I feel the wanderlust and the call of the open highway. Which is good, because I drive cars for a living. But I'm a writer, and someday hope to once again make my living using my writing skills.

Sunday, May 24, 2015


Last Sunday was Mother's day, and I may have mentioned its a bad day for me.  Ever since my Mom and brother died on the same day in a car accident.  But this year instead of mourning, I was on a mission which I hoped would distract me from my own personal woes.

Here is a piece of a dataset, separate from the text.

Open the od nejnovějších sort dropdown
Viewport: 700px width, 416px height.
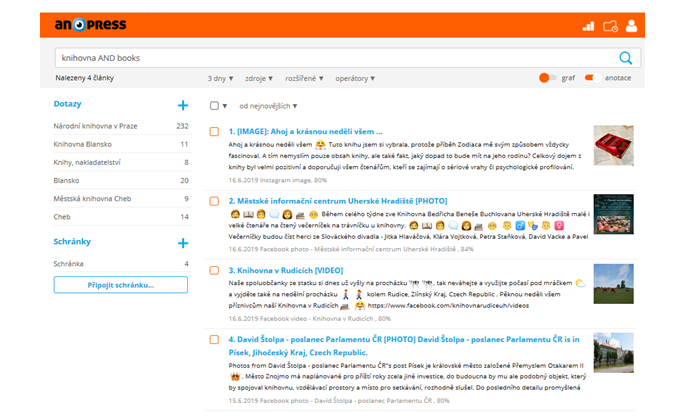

My childhood buddy Pete had died one year ago today.  He was killed by a drunk driver, and it broke my heart to pieces when I got the news from his mother Connie.  Growing up on the same street as Pete, I was constantly running over to his house to play.  Connie was very good to me, she took a fancy to me and loved to feed me.  So often I ate two suppers with my Mom none the wiser.  Connie was also a kind and compassionate woman that I was able to go to and talk about personal matters that my Mom would never have been comfortable with.

I knew that Connie was grieving.  No less than I was over the loss that made me begin to feel alone in the world.  I know that sounds dumb, because in fact I have friends all over the USA who care about me deeply and frequently play host to me in their homes.  And there's always my cousins.  But never meeting your Dad and losing your Mom can be hard on any guy.

As I drove this brand new Pontiac Soltice, I kept on remembering Pete and the trouble we got into.  Not so much trouble as mischief, but I was always the ringleader.  I would suggest we go hiking into the deepest, darkest woods, or ride on a pool float on the rapids in the river.  But we were close, blood brothers, and I found myself hurting from missing him so much.

It was lucky that I had a car going to Birmingham, where Pete and I grew up.  Before delivering the car, I was going to stop in the Homewood area to see Connie.  And when I pulled into her driveway, she was sitting out on the front steps.  She was still a beauty, red hair and a curvy figure, although maybe I shouldn't say that about a friend's mother.  Well I said it, so it's out there.  But Connie is so much more than good looks, she is sweet and sharp and clever and wonderful.  And she was the pure definition of a "classy lady."

Connie walked out to the car as I got out, arms outstretched.  "Hello, darling," she cooed.

I hugged her and said  "Hi Connie, so good to see you."

She grasped my shoulders hard and said,  "Now let's get this out of the way.  Your mother and brother and my Pete all died senselessly from a drunken driver.  It's tragic but its done, and it will forever bond us even closer together."

I nodded.  "I'll always be close to you."

She cradled my cheek in her hand.  "And I will always love you, son.  Come on inside, baby.  You're home."